Problem statement: Copy out the rows word for word, from the line that contains "The height and" through the end of the rows, keeping both ends. Leave the pictures out of your answer.

.....

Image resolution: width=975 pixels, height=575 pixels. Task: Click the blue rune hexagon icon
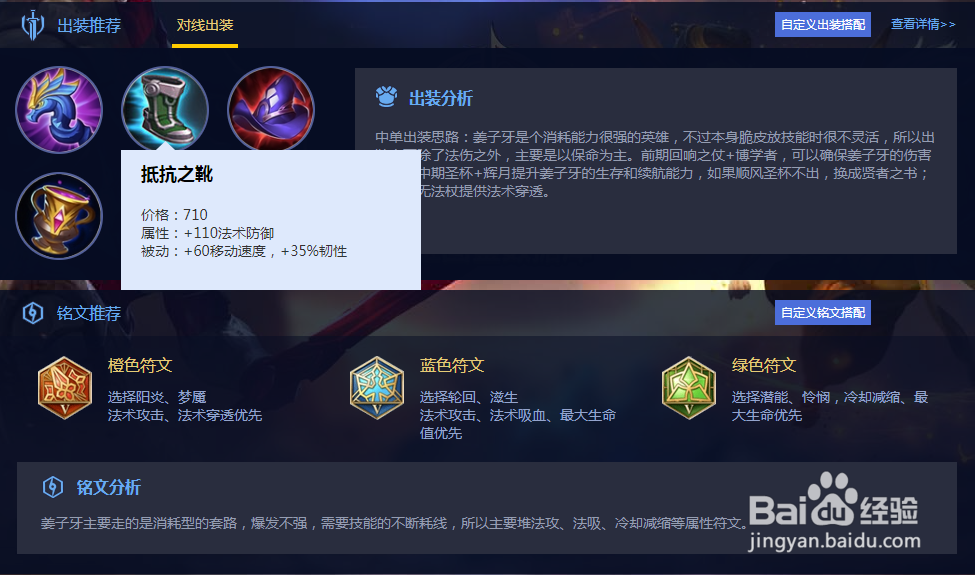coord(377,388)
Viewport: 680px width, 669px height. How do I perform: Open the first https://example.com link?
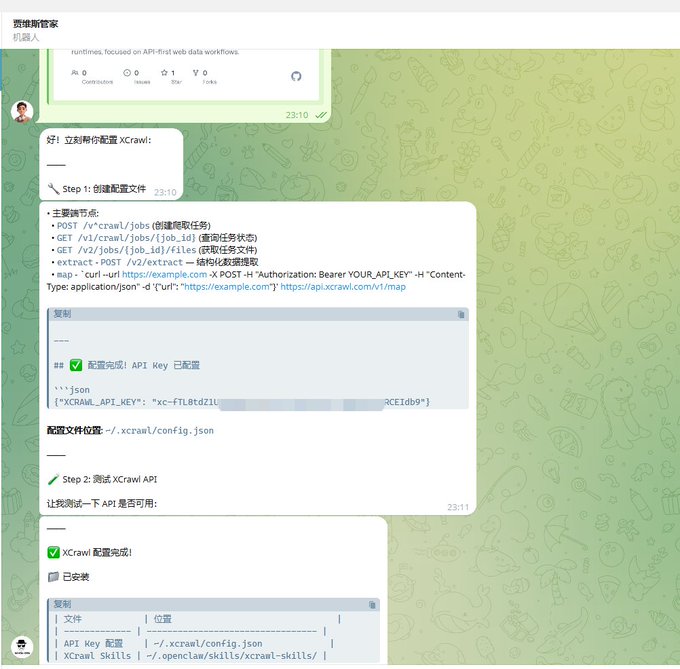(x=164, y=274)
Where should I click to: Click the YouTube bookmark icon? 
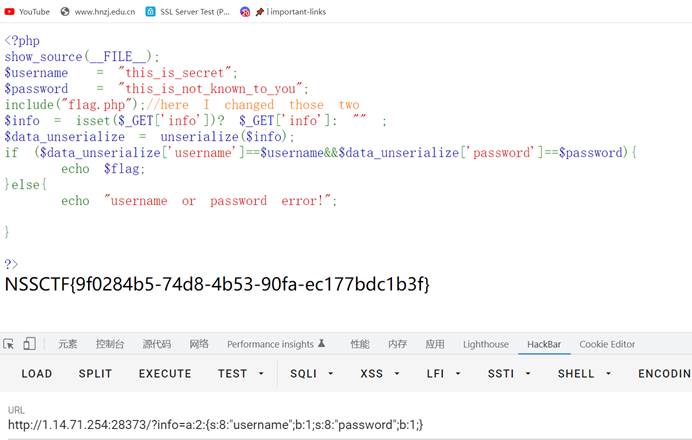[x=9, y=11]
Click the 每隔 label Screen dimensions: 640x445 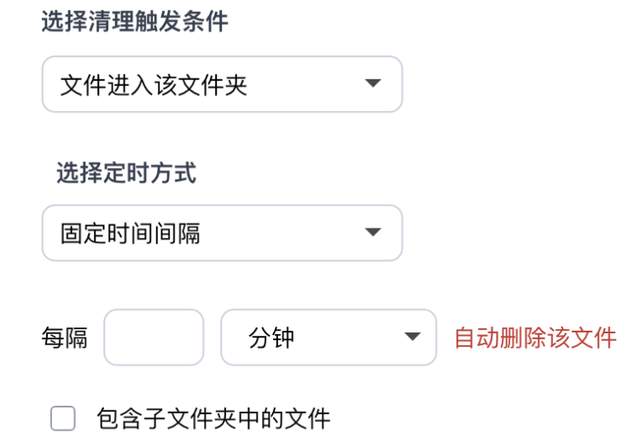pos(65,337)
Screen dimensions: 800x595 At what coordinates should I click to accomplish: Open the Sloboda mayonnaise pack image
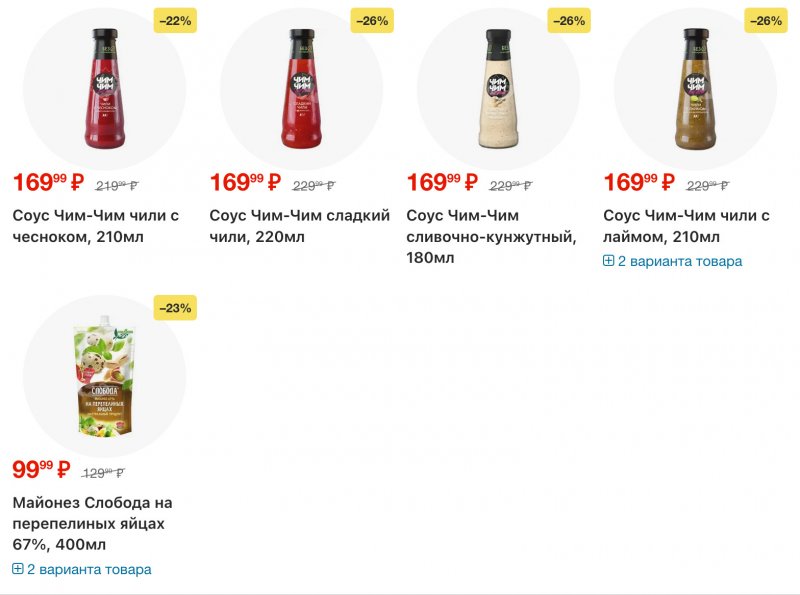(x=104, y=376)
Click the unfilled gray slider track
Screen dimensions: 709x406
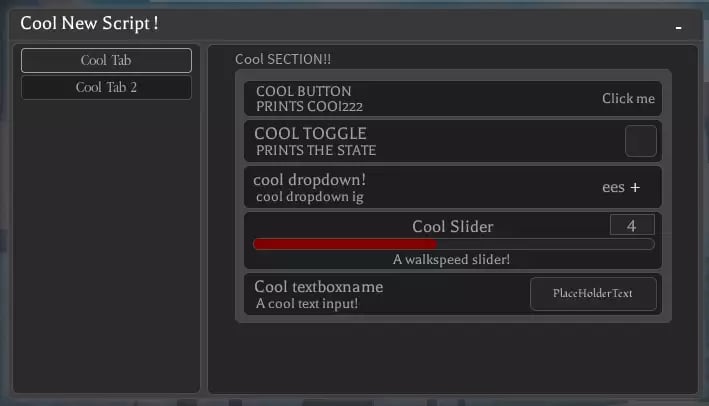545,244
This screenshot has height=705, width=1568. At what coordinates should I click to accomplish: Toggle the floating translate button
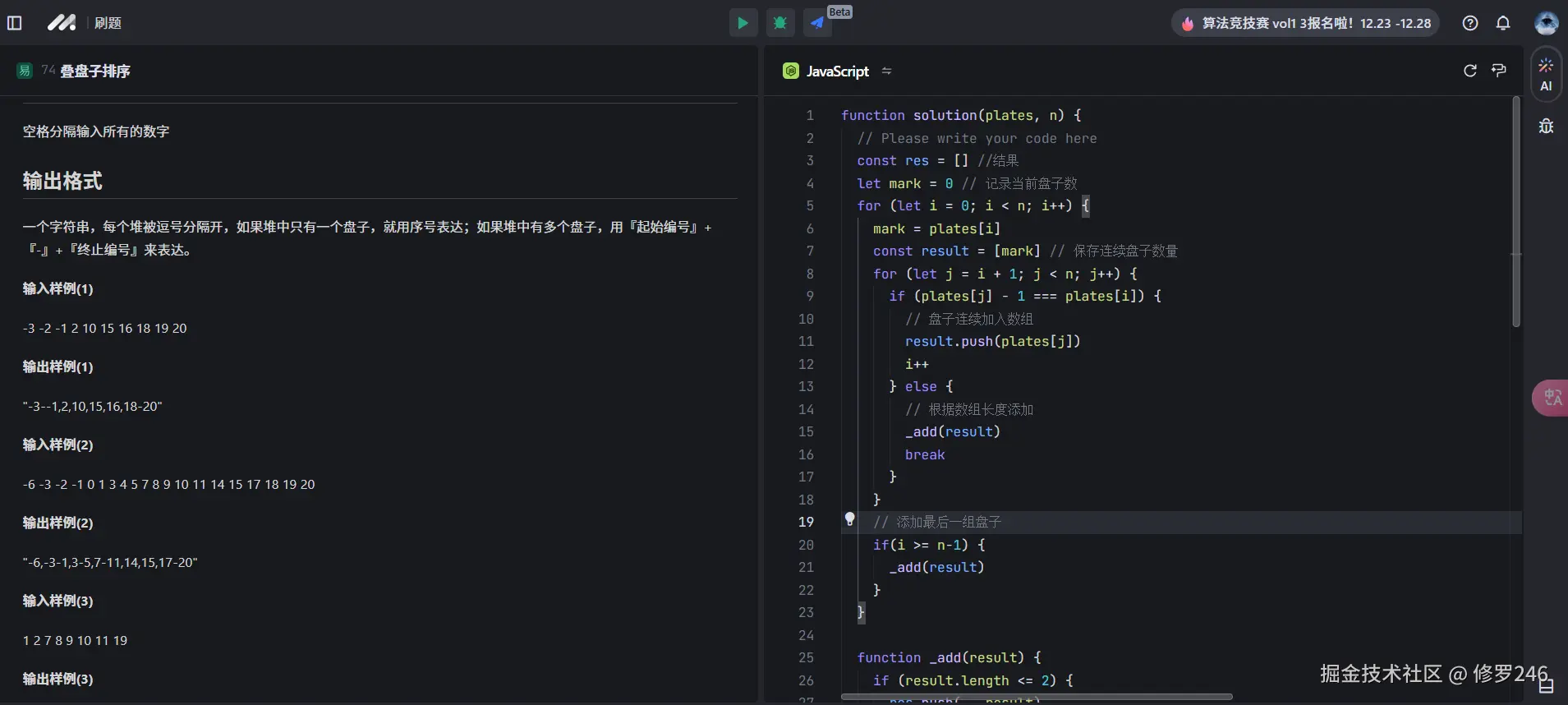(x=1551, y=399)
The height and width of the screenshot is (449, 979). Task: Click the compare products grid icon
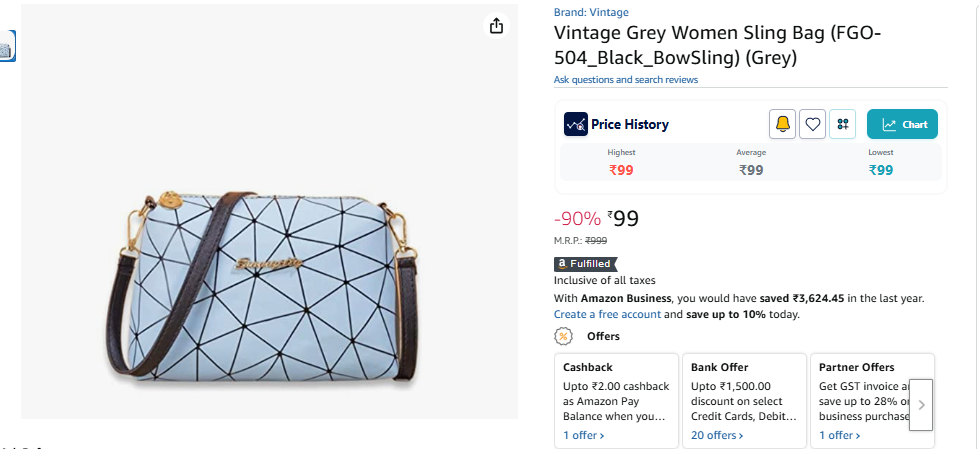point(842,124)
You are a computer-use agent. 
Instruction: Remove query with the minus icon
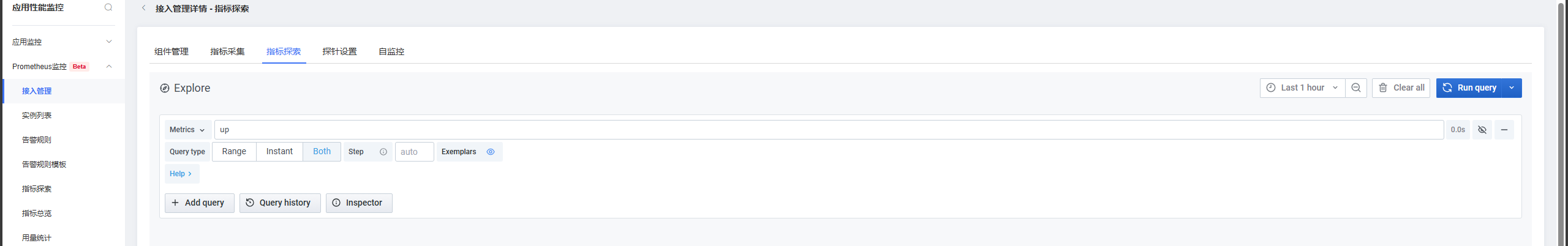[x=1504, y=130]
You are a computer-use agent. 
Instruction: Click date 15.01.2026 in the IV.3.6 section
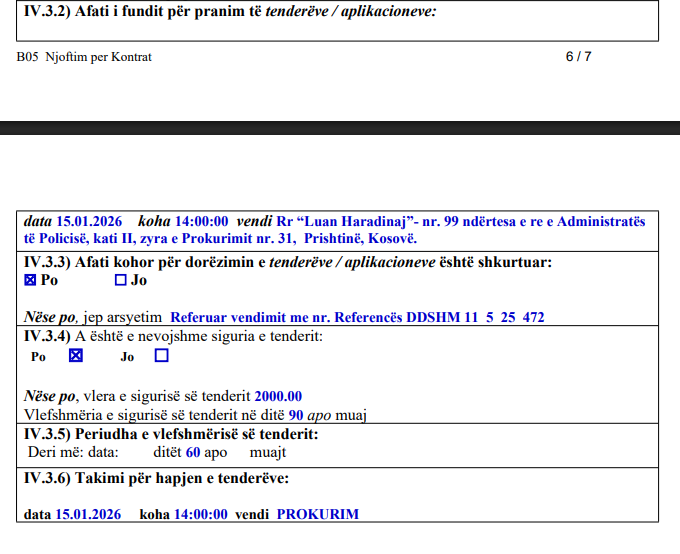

.....

Response to the task:
The height and width of the screenshot is (449, 979). Task: Click the compare products grid icon
point(842,124)
You are a computer-use agent. 
Instruction: Remove query with the minus icon
[x=1504, y=130]
You are a computer-use agent. 
Instruction: Click date 15.01.2026 in the IV.3.6 section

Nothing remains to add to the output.